Summer Veggie Sandwich with Tapenade and Basil Vinaigrette
This sandwich is can be adapted to accommodate your taste—it’s easy to swap out meat and cheese for some of the veggies. When I make this at home, my husband likes roast beef and provolone in place of the eggplant and tapenade. When tomatoes are out of season, like right now, I bag them completely and substitute roasted red pepper. Feel free to experiment with whatever combinations of things you find appetizing. The possibilities are limited only by your palate. Transporting this is a breeze.

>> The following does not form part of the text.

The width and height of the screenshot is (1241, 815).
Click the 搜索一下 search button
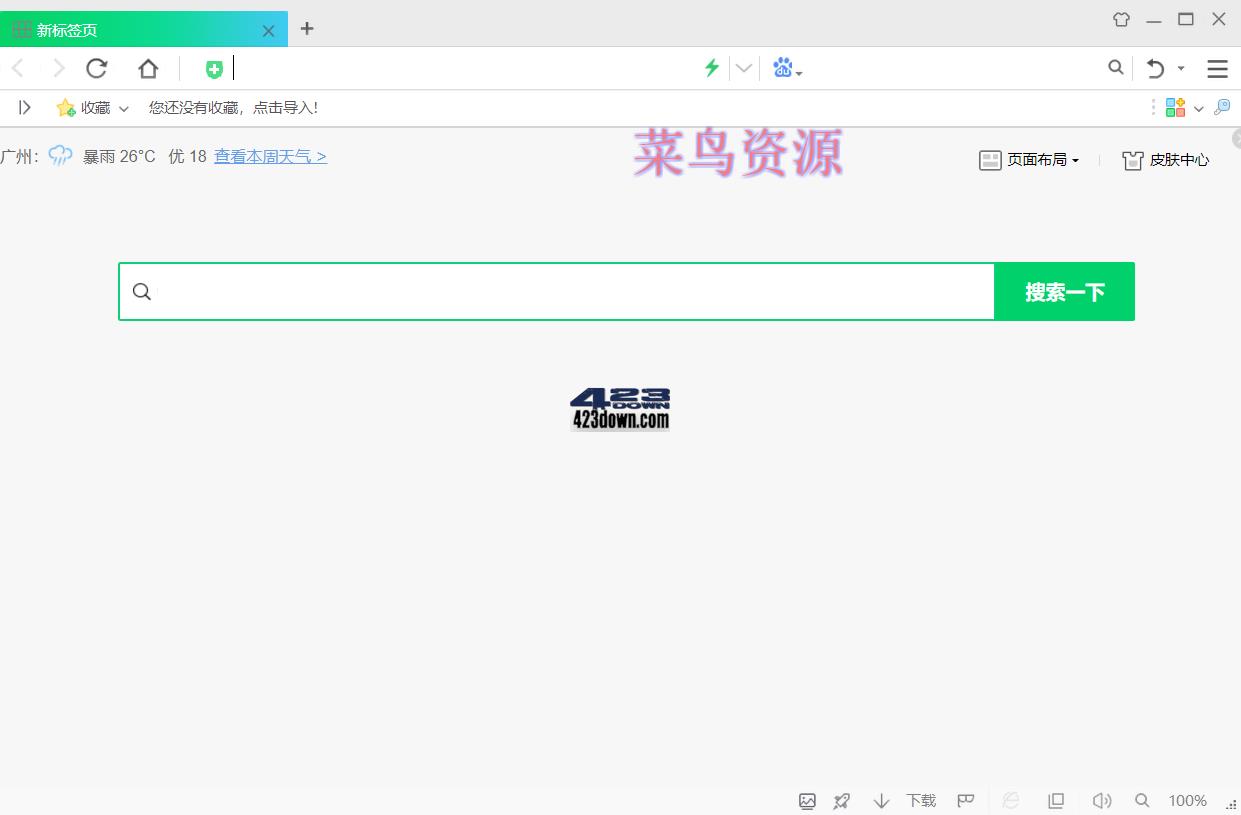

You can wrap it in foil and forget about it until your tummy starts growling.
Canola oil spray
1 small eggplant, sliced into ¼-inch rounds
Sea salt and freshly ground black pepper
1 medium tomato, thinly sliced (I like organic heirlooms), or a few slices of roasted red pepper
5-6 large fresh spinach leaves
½ fresh baguette, halved lengthwise
1 cup pitted kalamata olives, drained
2 tablespoons capers, drained
1 garlic clove, roughly chopped
Dash cayenne pepper
Zest from ½ lemon
2 sprigs of fresh parsley
2 sprigs of fresh thyme
2 tablespoons olive oil
¼ cup olive oil
2 tablespoons balsamic vinegar
6 fresh basil leaves, torn into pieces
1 teaspoon stone-ground or Dijon mustard
Sea salt and freshly ground black pepper
1. Preheat oven to 350° F. Spray baking sheet with canola oil. Place eggplant in a single layer on the baking sheet. Spray eggplant with canola oil. Sprinkle with salt and pepper. Bake 10 minutes. Turn eggplant slices over, and bake until brown and tender, 6-8 minutes more.
2. While eggplant is cooking, make the tapenade by pulsing together all ingredients in a food processor until it resembles a coarse paste. This makes about 1½ cups, so you will have leftovers after you are finished assembling the sandwich.
3. To make the vinaigrette: Put all ingredients into the blender and blend until smooth.
4. If you are adding ingredients to one half but not the other, cut the baguette halves in two and work from four pieces of bread rather than two. Remove most of the soft white bread from baguette pieces. Spread about 3 tablespoons of tapenade on the hollow of the bottom half. You want to cover the entire half. Spread about 2 tablespoons of vinaigrette on the hollow of the top half. You can use more or less of either ingredient, depending on what you like.
5. If you’re using meat or cheese, place on top of the tapenade half. Place the eggplant slices on top of the tapenade half. Layer the tomato slices on top of the eggplant. Layer the spinach leaves last. Place the top half of the baguette onto the rest of the sandwich and press down lightly. If you haven’t already sliced the sandwich into two halves, do so and serve with remaining vinaigrette or tapenade.